→ **Task prompt**
From the line holding "476x182 pixels." through the line holding "the Bloomsbury supplier" below, write out every line exactly; include both of those lines and drop the pictures.

→ **Records to process**

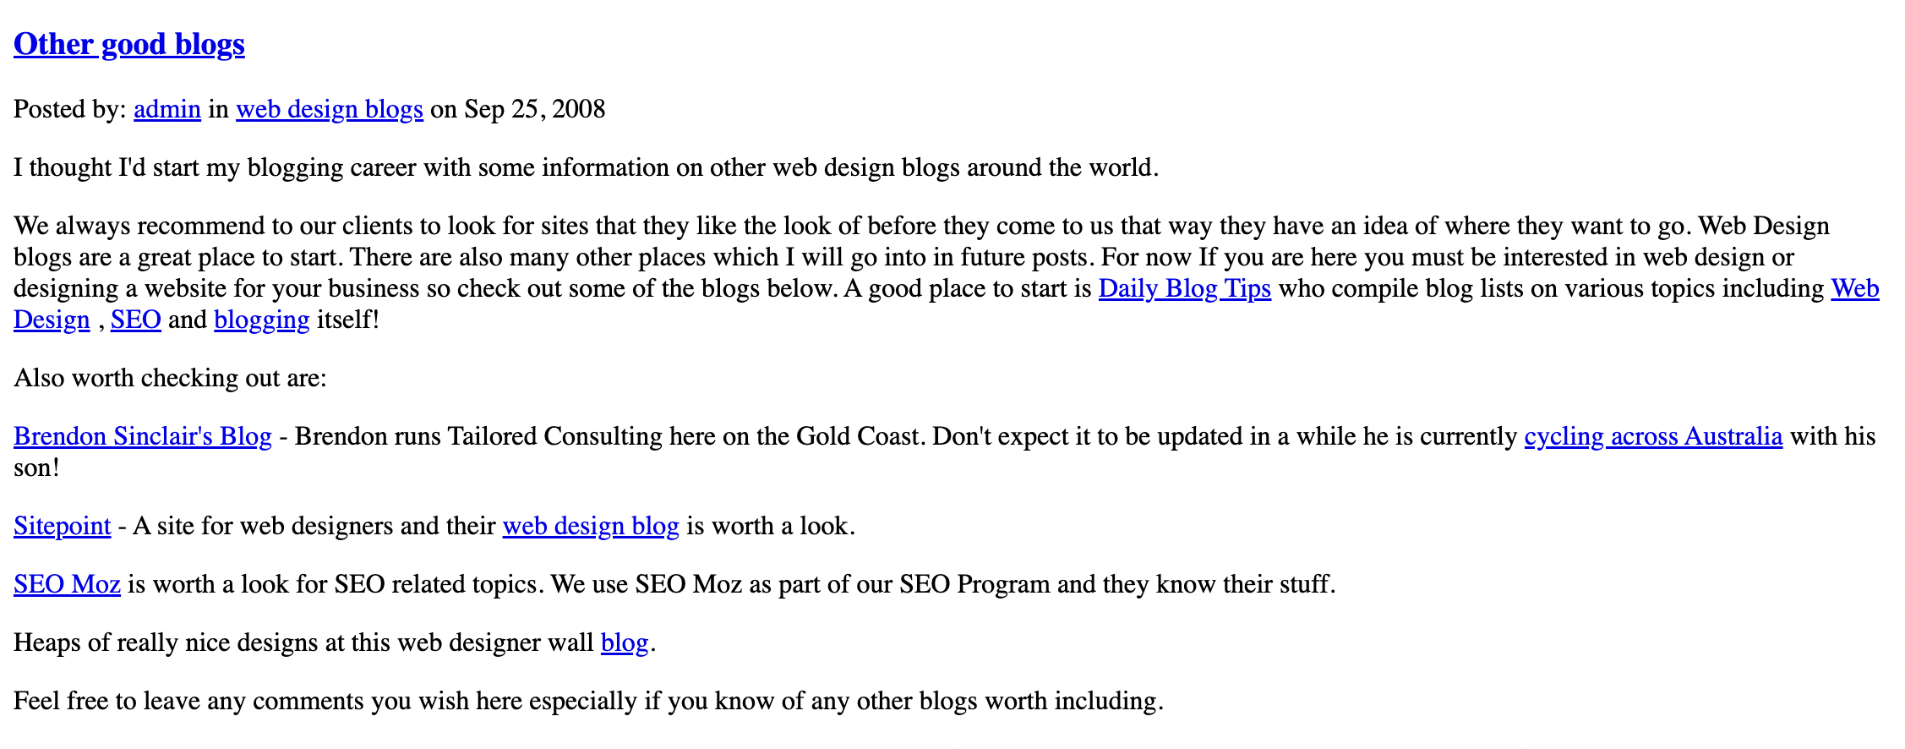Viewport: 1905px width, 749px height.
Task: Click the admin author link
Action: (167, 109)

* * *

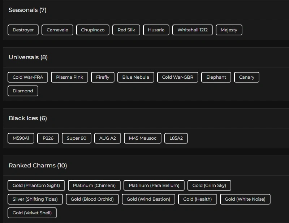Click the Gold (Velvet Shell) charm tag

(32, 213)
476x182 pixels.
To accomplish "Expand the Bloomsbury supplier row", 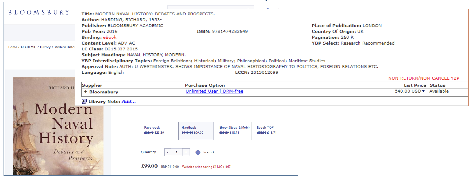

→ **Problem solution**
476x182 pixels.
To accomplish "Expand the Bloomsbury supplier row", 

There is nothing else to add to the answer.